Chicken a la’ Phoenix is my own recipe that you will find absolutely delicious. You will need 1 pound boneless chicken, 1 cup olive oil, 1 teaspoon salt, 1 teaspoon crushed red pepper, ¼ cup chopped garlic, Romano cheese, 1 tablespoon butter, 1 cup fresh parsley, 1 cup white wine, 1 pound of penne pasta.
In large skilled place butter and chopped garlic and simmer for about 5 minutes. Next add olive oil, salt, and pepper, continue to simmer on low heat for another 5 minutes. Turn off heat and add 1 cup white wine.
In baking dish place chicken pieces, add ½ cup olive oil, ¼ cup of freshly grated Romano cheese, and 1-teaspoon oregano. Bake chicken in a 350-degree oven for about 20 minutes. Remove from oven cover and place aside.
In large pot bring 4-5 cups of water to boil, add contents of penne and follow cooking directions on back of package. When cooking is complete, drain excess water and place in large pasta bowl. You can use fresh pasta but sometimes it can become soggy due to the fact it absorbs much of the sauce.

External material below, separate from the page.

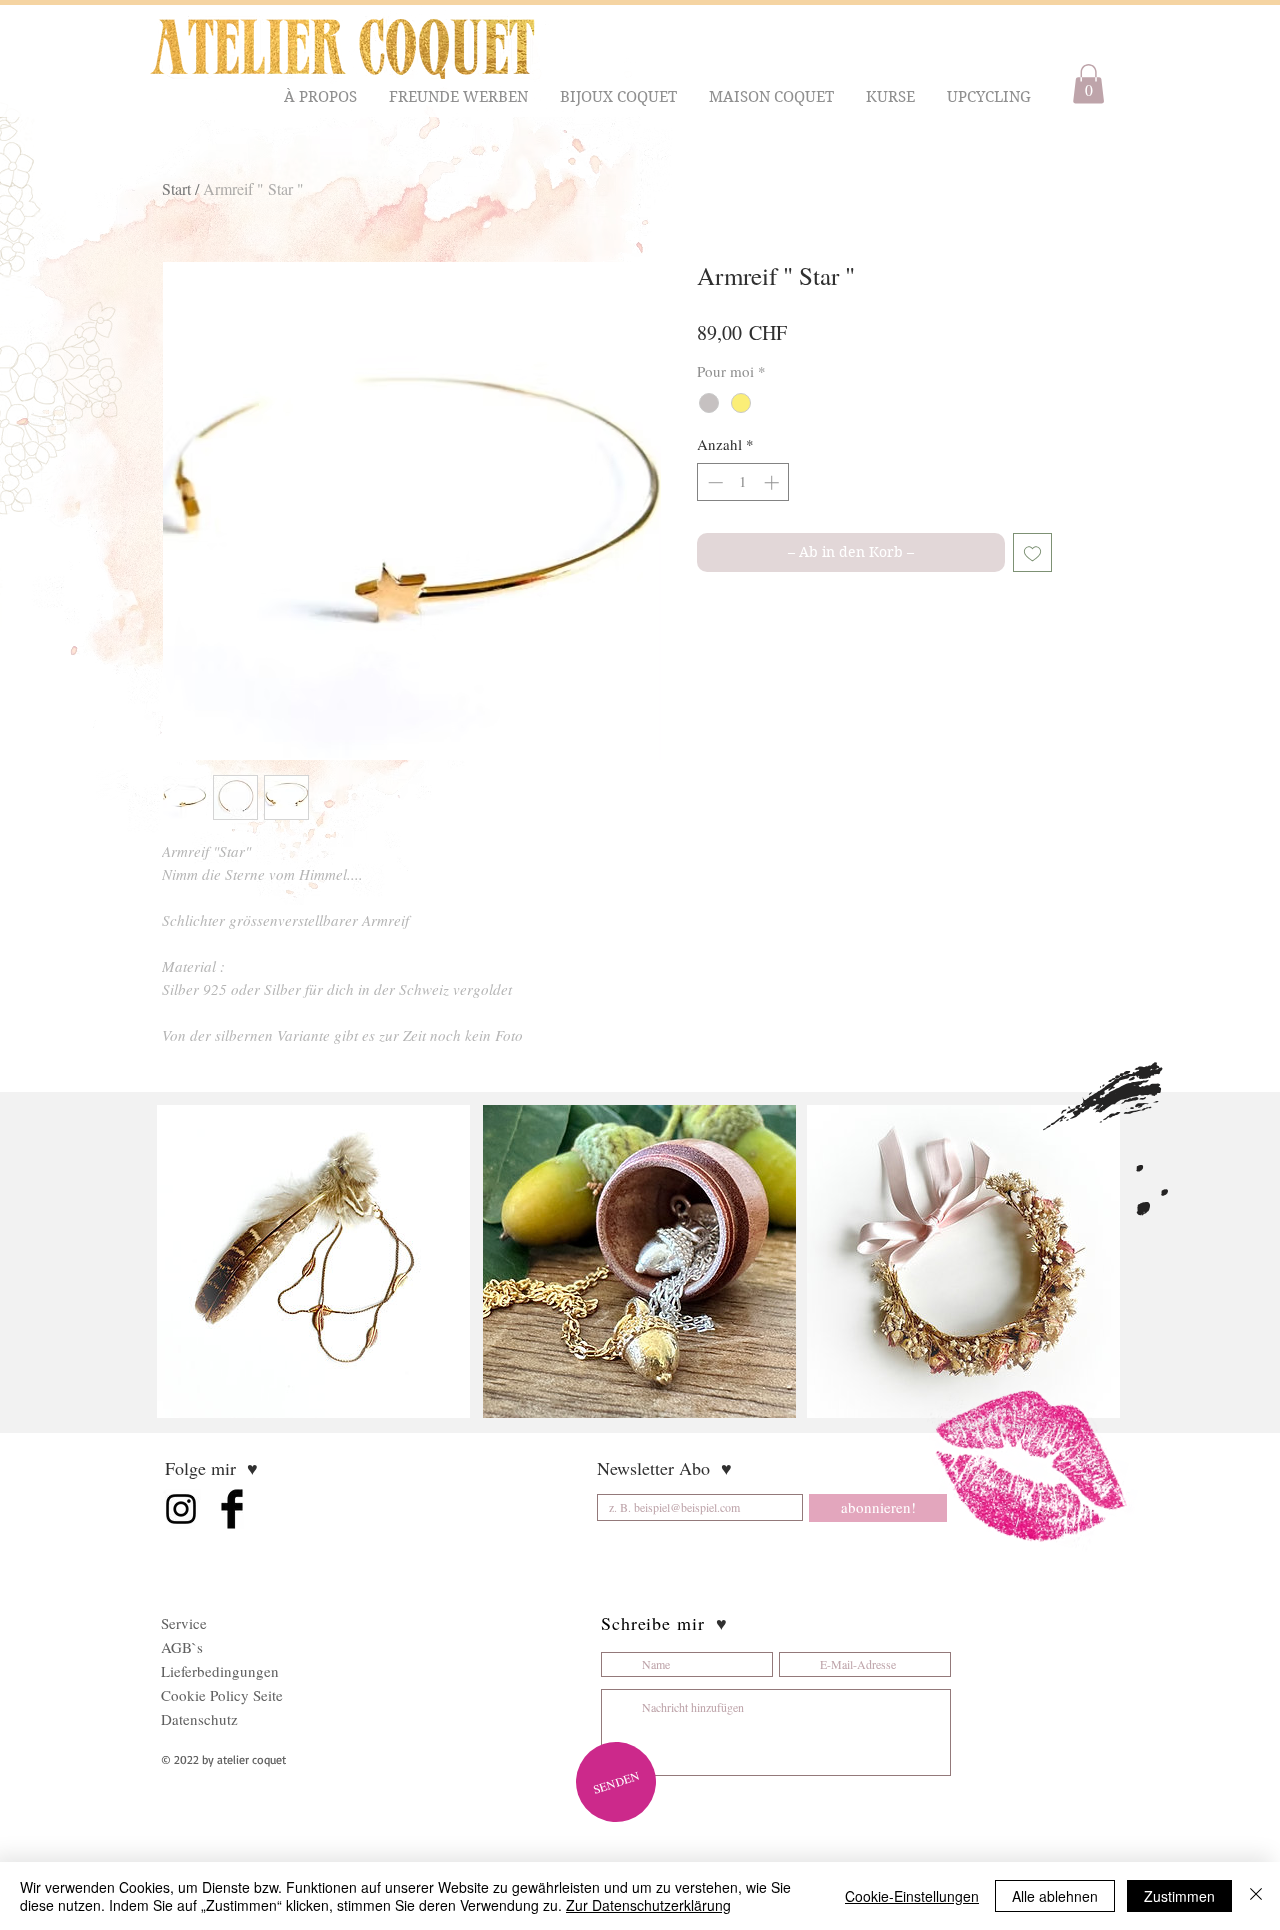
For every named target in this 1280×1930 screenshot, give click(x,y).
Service (184, 1623)
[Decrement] (713, 482)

You can substitute the penne for rigatoni if desired. In addition, you can follow the same recipe only in place of the chicken you can use shrimp and scallops. If you prefer Parmesan or Locatelli you can use in place of the Romano.
The sauce is very light and tasty. This recipe is from my own personal recipe archive and I am happy to share it with others. Enjoy!